The Denver Post

GOP takes “small step,” works with Democrats

- By Anna Edney, Steven T. Dennis and Zachary Tracer

Almost eight months after President Donald Trump took office and promised to repeal Obamacare immediatel­y, Republican senators are instead developing a small package of changes to help the health law rather than end it.

Sen. Lamar Alexander, the Tennessee Republican taking the lead on some of the efforts, said he wants an Obamacare package to include money for insurers to defray low-income Americans’ health costs, as well as flexibilit­y for states to decide how they cover their citizens under the law.

“This hearing is about taking one small step, a small step on a big issue, which has been locked in partisan stalemate for seven years,” Alexander said Wednesday at a hearing by the Senate Health, Education, Labor and Pensions committee, of which he is chairman.

The new, more modest plan is a sharp change of direction after Republican­s’ efforts to repeal the Affordable Care Act failed this summer. In another shift, GOP and Democratic lawmakers have pledged to work together on the changes and appeared during the hearing to be prepared to iron out difference­s. Alexander said members of both parties will have to agree to proposals they might not be comfortabl­e with.

“Democrats will have to agree to something — more flexibilit­y for states — that some are reluctant to support. And Republican­s will have to agree to something — additional funding through the Affordable Care Act — that some are reluctant to support,” he said.

Alexander said his hope is to pass a bill by the end of the month. The Senate just returned from its summer break and is convening a series of hearings on the Affordable Care Act.
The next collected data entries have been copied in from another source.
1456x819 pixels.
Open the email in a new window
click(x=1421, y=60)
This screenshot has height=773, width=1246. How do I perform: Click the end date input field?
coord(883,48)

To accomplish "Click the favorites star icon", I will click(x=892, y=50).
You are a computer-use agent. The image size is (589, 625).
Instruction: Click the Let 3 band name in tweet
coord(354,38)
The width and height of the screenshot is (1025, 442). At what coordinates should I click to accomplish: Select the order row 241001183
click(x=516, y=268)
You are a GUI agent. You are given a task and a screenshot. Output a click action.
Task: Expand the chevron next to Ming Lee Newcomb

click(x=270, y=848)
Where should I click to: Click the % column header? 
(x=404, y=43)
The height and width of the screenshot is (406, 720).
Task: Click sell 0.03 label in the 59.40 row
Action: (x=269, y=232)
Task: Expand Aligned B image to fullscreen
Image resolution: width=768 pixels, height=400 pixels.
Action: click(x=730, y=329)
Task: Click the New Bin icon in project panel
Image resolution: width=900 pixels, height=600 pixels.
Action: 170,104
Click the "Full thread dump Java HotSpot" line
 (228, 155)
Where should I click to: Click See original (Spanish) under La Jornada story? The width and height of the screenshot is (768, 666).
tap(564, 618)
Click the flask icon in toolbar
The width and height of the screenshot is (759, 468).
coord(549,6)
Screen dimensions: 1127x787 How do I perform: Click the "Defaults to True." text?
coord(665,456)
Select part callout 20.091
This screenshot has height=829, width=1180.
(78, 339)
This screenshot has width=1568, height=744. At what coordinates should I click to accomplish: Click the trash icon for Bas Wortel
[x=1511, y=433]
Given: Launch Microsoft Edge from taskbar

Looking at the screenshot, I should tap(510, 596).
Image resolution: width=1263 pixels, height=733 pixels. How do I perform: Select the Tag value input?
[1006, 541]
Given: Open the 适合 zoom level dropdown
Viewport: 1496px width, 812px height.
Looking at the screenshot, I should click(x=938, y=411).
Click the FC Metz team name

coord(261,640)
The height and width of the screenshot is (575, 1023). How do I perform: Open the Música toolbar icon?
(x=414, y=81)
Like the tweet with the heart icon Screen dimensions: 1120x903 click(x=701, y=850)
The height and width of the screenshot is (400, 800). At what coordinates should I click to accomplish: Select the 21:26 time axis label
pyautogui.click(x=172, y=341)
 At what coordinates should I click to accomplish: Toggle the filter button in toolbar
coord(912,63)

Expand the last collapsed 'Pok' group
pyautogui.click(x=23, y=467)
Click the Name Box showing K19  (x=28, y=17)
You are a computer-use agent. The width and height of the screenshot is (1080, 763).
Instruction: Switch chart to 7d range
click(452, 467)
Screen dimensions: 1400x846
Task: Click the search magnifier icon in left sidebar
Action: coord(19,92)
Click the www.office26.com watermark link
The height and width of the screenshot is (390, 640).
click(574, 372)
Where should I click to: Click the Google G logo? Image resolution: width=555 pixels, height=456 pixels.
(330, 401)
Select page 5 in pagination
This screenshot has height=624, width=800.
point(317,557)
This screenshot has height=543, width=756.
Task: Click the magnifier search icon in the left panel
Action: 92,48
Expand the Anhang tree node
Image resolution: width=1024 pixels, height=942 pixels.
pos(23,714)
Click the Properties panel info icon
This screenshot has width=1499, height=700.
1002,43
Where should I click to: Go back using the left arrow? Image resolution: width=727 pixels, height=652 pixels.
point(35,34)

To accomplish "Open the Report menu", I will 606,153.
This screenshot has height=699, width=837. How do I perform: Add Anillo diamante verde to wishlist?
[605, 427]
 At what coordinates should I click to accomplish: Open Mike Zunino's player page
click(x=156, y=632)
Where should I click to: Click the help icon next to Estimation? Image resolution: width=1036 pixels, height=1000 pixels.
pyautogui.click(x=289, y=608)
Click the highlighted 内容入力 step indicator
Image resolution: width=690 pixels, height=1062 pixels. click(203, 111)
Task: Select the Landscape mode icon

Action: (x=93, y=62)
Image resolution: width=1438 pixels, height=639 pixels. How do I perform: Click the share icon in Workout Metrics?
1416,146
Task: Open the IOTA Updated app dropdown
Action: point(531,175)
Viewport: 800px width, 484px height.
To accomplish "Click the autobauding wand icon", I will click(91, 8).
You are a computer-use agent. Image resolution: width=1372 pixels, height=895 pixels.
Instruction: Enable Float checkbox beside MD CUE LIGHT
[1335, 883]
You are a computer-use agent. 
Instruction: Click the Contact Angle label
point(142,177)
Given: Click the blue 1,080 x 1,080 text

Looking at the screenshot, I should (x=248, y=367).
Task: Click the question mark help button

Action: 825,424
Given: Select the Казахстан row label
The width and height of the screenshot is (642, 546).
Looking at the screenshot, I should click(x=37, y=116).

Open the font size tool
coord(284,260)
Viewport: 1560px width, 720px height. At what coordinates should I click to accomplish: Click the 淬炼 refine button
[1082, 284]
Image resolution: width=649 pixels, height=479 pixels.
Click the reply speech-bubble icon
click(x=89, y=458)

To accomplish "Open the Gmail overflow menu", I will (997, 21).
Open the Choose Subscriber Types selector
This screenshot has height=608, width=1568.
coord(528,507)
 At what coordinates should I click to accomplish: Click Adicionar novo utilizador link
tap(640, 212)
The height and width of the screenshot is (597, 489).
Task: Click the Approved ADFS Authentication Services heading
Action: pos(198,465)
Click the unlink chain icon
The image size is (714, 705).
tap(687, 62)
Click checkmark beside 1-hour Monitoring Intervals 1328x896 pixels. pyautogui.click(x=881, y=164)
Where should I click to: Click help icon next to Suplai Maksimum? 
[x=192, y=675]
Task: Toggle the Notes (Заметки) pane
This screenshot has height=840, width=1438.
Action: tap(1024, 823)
Sen. Susan Collins, the Maine Republican who was one of three votes against repealing Obamacare in July, dooming the GOP effort, called the hearings — which Republican­s declined to hold during their repeal effort — a promising first step.

“They will help us come up with a solution to help further stabilize the markets and correct a few, not all, but a few of the flaws in the ACA,” Collins said Tuesday.

It’s likely, said Collins, that some of those efforts could be combined into a single bill to get it through both chambers.